| Description of the task |
Print all the data, keeping every line exactly as it is.

[Saved data entries]

━━━━━━━━━━

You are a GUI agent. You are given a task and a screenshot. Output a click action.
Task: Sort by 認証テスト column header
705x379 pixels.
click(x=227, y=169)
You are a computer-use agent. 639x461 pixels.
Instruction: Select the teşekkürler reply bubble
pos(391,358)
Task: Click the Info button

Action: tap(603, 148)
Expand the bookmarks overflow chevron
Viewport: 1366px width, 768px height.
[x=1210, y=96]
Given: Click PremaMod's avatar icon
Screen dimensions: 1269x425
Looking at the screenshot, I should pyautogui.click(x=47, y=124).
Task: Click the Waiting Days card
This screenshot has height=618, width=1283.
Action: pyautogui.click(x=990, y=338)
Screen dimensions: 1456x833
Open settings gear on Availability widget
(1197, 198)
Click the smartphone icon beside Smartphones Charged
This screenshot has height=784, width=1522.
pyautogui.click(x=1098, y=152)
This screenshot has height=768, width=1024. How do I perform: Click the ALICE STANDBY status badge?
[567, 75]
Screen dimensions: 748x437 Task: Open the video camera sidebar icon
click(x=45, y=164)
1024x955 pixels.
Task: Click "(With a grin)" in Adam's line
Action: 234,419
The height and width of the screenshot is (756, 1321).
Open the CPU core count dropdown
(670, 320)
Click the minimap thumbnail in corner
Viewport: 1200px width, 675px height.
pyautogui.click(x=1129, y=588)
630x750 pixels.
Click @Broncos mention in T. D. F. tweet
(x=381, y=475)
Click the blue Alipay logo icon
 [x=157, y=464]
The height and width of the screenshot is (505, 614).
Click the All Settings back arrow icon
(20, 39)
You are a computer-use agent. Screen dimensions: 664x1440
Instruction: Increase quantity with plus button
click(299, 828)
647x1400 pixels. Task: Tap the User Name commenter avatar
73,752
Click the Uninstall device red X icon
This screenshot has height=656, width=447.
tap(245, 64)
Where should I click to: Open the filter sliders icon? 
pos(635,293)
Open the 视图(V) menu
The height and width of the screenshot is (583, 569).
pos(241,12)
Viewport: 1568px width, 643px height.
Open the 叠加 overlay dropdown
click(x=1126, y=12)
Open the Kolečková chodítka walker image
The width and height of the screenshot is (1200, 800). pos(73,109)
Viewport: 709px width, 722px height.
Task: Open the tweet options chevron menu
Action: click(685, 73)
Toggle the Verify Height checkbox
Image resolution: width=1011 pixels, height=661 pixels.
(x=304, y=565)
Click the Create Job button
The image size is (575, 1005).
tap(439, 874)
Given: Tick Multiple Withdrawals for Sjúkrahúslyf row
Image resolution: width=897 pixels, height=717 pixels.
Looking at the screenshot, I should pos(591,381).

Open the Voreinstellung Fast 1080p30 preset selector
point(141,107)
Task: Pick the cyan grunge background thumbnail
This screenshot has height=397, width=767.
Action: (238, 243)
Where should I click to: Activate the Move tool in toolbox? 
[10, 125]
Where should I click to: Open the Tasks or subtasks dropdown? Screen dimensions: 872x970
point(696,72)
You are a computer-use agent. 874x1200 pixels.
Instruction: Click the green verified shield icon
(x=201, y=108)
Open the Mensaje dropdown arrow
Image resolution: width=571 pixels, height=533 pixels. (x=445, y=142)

━━━━━━━━━━

| Exercise output |
You are a GUI agent. You are given a task and a screenshot. Output a click action.
Task: Sort by 認証テスト column header
705x379 pixels.
click(x=227, y=169)
You are a computer-use agent. 639x461 pixels.
Instruction: Select the teşekkürler reply bubble
pos(391,358)
Task: Click the Info button

Action: tap(603, 148)
Expand the bookmarks overflow chevron
Viewport: 1366px width, 768px height.
[x=1210, y=96]
Given: Click PremaMod's avatar icon
Screen dimensions: 1269x425
Looking at the screenshot, I should pyautogui.click(x=47, y=124).
Task: Click the Waiting Days card
This screenshot has height=618, width=1283.
Action: pyautogui.click(x=990, y=338)
Screen dimensions: 1456x833
Open settings gear on Availability widget
(1197, 198)
Click the smartphone icon beside Smartphones Charged
This screenshot has height=784, width=1522.
pyautogui.click(x=1098, y=152)
This screenshot has height=768, width=1024. How do I perform: Click the ALICE STANDBY status badge?
[567, 75]
Screen dimensions: 748x437 Task: Open the video camera sidebar icon
click(x=45, y=164)
1024x955 pixels.
Task: Click "(With a grin)" in Adam's line
Action: 234,419
The height and width of the screenshot is (756, 1321).
Open the CPU core count dropdown
(670, 320)
Click the minimap thumbnail in corner
Viewport: 1200px width, 675px height.
pyautogui.click(x=1129, y=588)
630x750 pixels.
Click @Broncos mention in T. D. F. tweet
(x=381, y=475)
Click the blue Alipay logo icon
 [x=157, y=464]
The height and width of the screenshot is (505, 614).
Click the All Settings back arrow icon
(20, 39)
You are a computer-use agent. Screen dimensions: 664x1440
Instruction: Increase quantity with plus button
click(299, 828)
647x1400 pixels. Task: Tap the User Name commenter avatar
73,752
Click the Uninstall device red X icon
This screenshot has height=656, width=447.
tap(245, 64)
Where should I click to: Open the filter sliders icon? 
pos(635,293)
Open the 视图(V) menu
The height and width of the screenshot is (583, 569).
pos(241,12)
Viewport: 1568px width, 643px height.
Open the 叠加 overlay dropdown
click(x=1126, y=12)
Open the Kolečková chodítka walker image
The width and height of the screenshot is (1200, 800). pos(73,109)
Viewport: 709px width, 722px height.
Task: Open the tweet options chevron menu
Action: click(685, 73)
Toggle the Verify Height checkbox
Image resolution: width=1011 pixels, height=661 pixels.
(x=304, y=565)
Click the Create Job button
The image size is (575, 1005).
tap(439, 874)
Given: Tick Multiple Withdrawals for Sjúkrahúslyf row
Image resolution: width=897 pixels, height=717 pixels.
Looking at the screenshot, I should pos(591,381).

Open the Voreinstellung Fast 1080p30 preset selector
point(141,107)
Task: Pick the cyan grunge background thumbnail
This screenshot has height=397, width=767.
Action: (238, 243)
Where should I click to: Activate the Move tool in toolbox? 
[10, 125]
Where should I click to: Open the Tasks or subtasks dropdown? Screen dimensions: 872x970
point(696,72)
You are a computer-use agent. 874x1200 pixels.
Instruction: Click the green verified shield icon
(x=201, y=108)
Open the Mensaje dropdown arrow
Image resolution: width=571 pixels, height=533 pixels. (x=445, y=142)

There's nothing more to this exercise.